# Looking for help on the water



## backwoodstractor (Jun 2, 2016)

Hello, just found this site an new to this, im not sure how to go about asking for help here, well here go s, I grew up fishing outta panacea florida an now that im grown an only one out on my own fishing an looking for good spots, ive tried fishing there now an it don't seem to be as it was 20 yrs ago, so ive been out looking for new places an asking for advice an help. I tell ya asking for good spots or some good numbers is like asking for winning lottery ticket. ive bought maps here an there an just been burning time an money away. almost get ya in tears from the frustration. so ive been plundering around mexico beach an port st joe area few trips now an bought an artificial reef map an still really hadn't got on anything. an when ya ask locals for advise or numbers ya almost get a pocke knife pulled on ya. im looking for help for maybe panama city,mexico beach,appalachicola area,panacea, people act like im gonna come to there hunny holes an set up camp 7 days a wk, im just tired of burning gas an money with out any fun or rewards.

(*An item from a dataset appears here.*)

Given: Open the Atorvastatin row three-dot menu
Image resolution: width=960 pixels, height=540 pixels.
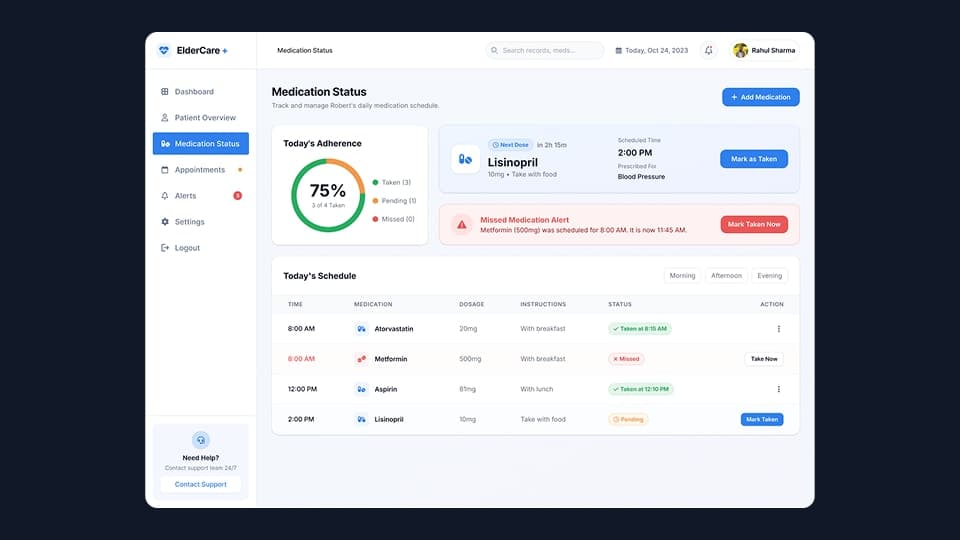Looking at the screenshot, I should click(x=779, y=329).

I just go down few times threw out spring an summer months, any one familiar with any of these areas an can help out an hungry fella an trying to show his friends the same good time I once had when I was a kid .:help:


----------



## Tail Chaser (Jun 22, 2008)

I aint much help myself but I do use these and they help me
this Is a post I gave before hope it helps
a former member on here named foxtrotuniform offers them on his website strikelines charts
an amazing thing is he posts all the public sites free of charge with instructions how to load them too
heres the link
http://www.strikelinescharts.com/index.php/public/


----------



## NoMoSurf (Oct 2, 2007)

I fish Mexico Beach a good bit. Go to the MBARA (Mexico Beach Artificial Reef Association) web site. Hundreds and hundreds of numbers there. Most of them have reef surveys and many have videos as well.


----------



## backwoodstractor (Jun 2, 2016)

Hello im glade you sent me a message, im new to this site an saw were you fish there regularly, I had been trying to figure out how to message you to ask you questions bout fishing outta mexico beach, I did go to blue water out fitters over at St Joe an purchased me one of them little mbara booklets with the public numbers in it, but heck theres over a hundred off them, people keep talking of the the car bodys to find grouper a snappers but heck theres over a hundred of them it seems there, I guess I need to find were people comment online bout the differ sites to see there experiences ,, sure beats rideing all over guessing . id love to hook up with a guide or a local an gladely donate a little bit to his pocket to go out with me an show me the ropes there an few hot spots I could save for when I do get to sneak down. no like I can fish there spots everyday . saw were you were from Ala, im bout a hundred miles from ya in Lagrange Ga, just out side of Pine Mtn (callaway gardens area) thanks for ur input an reply im going back down there third wk in june , hopeing to get some pointers so I want have another depressing trip.


----------



## slayerextreme (Jan 10, 2012)

here is what I did for the Mexico Beach area..... I used the MBARA (Mexico Beach Artificial Reef Association) site and google earth....1st I cut and paste the coordinates from the MBARA reef list into google earth, this had to be done one at a time, but it was worth it.....after I had all the way points entered into google earth I saved that file, pretty sure it was saved in a .kml or .kmz format........then I used GPS Babel (free software) to convert the .kml file to a .usr format(lowrance)...put the new file on a micro SD card and put it in my fishfinder on the boat....done!!!! Spend a little time on the PC and you can have more fishing spots than you could ever fish....its a process that takes time, but it is super effective.....nothing like easing up on a GPS waypoint and watching the structure come into view..especially when you see the sounder light up with bait and schools of big fish..........also dont forget to slow troll the bouye line with a Duster!!!


----------



## NoMoSurf (Oct 2, 2007)

You know what's funny. We've been fishing MB for 15 or 20 years and have never caught anything trolling the buoy line... haha

Now over the Car Bodies is a different story! It's hard to troll more than a couple hundred yards without getting a hook-up.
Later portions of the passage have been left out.